Du romantique jardin du Luxembourg à Paris au Ponte della Paglia à Venise, en passant par des plages à Saint-Malo et à Dinard, la tombée du jour à Sienne, le mont Saint-Michel le matin, ainsi que les merveilleux paysages de Charlevoix, des Laurentides ou de la Côte-Nord, l’exposition mérite amplement le détour à Québec !
La première salle s’ouvre sur un aperçu de l’exposition de 1913 à Paris. De là, on remonte le temps jusqu’en 1900 pour suivre le jeune Gagnon sur la côte de Beaupré, puis en Europe où s’affirment ses dons de graveur entre 1904 et 1913.
Après 1913, sa vision du paysage laurentien s’affirme avec éclat. La deuxième salle laisse entrevoir le développement de cette thématique qui culmine dans ses illustrations de Maria Chapdelaine.
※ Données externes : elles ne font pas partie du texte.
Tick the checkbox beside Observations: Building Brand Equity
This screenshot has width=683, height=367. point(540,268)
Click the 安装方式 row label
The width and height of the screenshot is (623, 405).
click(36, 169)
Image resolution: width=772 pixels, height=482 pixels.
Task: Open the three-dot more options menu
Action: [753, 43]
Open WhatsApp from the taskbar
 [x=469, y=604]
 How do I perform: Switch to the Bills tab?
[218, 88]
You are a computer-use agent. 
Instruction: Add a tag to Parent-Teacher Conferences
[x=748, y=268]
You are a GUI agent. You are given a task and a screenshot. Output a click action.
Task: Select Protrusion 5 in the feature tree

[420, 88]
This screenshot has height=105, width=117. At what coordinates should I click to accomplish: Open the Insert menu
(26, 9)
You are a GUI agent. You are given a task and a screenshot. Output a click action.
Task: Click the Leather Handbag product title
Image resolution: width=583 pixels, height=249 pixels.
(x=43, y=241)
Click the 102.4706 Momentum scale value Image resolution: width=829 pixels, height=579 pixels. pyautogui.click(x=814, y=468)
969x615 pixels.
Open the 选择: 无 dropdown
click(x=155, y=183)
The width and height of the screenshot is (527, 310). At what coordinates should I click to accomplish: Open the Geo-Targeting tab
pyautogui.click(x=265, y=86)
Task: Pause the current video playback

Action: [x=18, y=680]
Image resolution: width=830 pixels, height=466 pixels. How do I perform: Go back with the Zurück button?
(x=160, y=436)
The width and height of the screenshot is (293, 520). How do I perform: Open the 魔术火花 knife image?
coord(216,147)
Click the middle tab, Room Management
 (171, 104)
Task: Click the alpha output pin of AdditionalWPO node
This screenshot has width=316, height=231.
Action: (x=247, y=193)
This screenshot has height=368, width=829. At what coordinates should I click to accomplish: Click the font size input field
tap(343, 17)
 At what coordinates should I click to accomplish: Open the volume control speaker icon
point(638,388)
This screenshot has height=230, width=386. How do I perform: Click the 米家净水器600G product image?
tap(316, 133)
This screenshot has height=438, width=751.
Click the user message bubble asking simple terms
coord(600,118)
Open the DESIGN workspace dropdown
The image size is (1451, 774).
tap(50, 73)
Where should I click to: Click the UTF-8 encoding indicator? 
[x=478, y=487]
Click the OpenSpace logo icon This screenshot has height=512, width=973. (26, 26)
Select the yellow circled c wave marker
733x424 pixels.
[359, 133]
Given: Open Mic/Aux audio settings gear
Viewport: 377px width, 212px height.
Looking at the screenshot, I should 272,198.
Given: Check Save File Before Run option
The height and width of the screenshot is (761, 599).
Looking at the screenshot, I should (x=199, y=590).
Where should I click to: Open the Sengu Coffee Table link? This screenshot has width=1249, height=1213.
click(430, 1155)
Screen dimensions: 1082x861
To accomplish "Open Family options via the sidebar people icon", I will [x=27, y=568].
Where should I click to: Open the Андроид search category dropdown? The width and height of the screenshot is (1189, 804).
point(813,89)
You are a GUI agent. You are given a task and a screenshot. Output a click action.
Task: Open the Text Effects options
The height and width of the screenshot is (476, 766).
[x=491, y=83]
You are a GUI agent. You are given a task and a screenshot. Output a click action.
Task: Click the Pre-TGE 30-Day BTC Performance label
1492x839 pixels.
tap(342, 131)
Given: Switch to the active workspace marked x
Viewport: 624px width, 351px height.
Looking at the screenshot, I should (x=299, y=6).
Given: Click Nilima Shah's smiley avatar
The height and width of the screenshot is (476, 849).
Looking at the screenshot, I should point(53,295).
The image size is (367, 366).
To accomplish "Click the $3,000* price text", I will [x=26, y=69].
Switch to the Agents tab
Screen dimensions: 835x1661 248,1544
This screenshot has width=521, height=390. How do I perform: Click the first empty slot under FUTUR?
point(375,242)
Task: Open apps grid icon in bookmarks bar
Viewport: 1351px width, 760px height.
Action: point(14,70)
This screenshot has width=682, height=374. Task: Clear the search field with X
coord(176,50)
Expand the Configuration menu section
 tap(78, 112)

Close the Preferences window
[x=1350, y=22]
L’artiste 1881 Clarence Gagnon naît le 8 novembre à Montréal.
1899-1902 Étudie la peinture à l’Art Association of Montreal. Peint l’été sur la côte de Beaupré ou à Baie-Saint-Paul.
1904 S’installe à Paris; y apprend la gravure à l’eau-forte. Voyage en Espagne et au Maroc; entame ses séjours annuels d’été en Normandie et en Bretagne.
1905 Un séjour à Venise lui fournit de beaux sujets à graver.
1906 Sa première série d’eaux-fortes obtient une mention honorable au Salon de la Société des artistes français.
1908-1909 De retour au Québec, porte un regard neuf sur le paysage du comté de Charlevoix.
1910-1913 Vit à Paris, sauf pour un bref séjour au Québec en 1912. Expose des scènes d’hiver laurentiennes au Salon parisien. Tient une grande exposition individuelle à la galerie A.M. Reitlinger, à Paris, à la fin de 1913.
1914 Revient à Montréal.
1917-1919 Séjourne en France où il se remet brièvement à la gravure.
1919-1924 Vit et travaille à Baie-Saint-Paul.
1925-1936 Retrouve son atelier parisien en janvier 1925. Illustre Le Grand Silence blanc de Louis-Frédéric Rouquette et Maria Chapdelaine de Louis Hémon.
1936-1942 Revient à Montréal en novembre 1936. Prononce des conférences et prend fait et cause pour la sauvegarde du patrimoine. Meurt en janvier 1942 peu après son 60e anniversaire.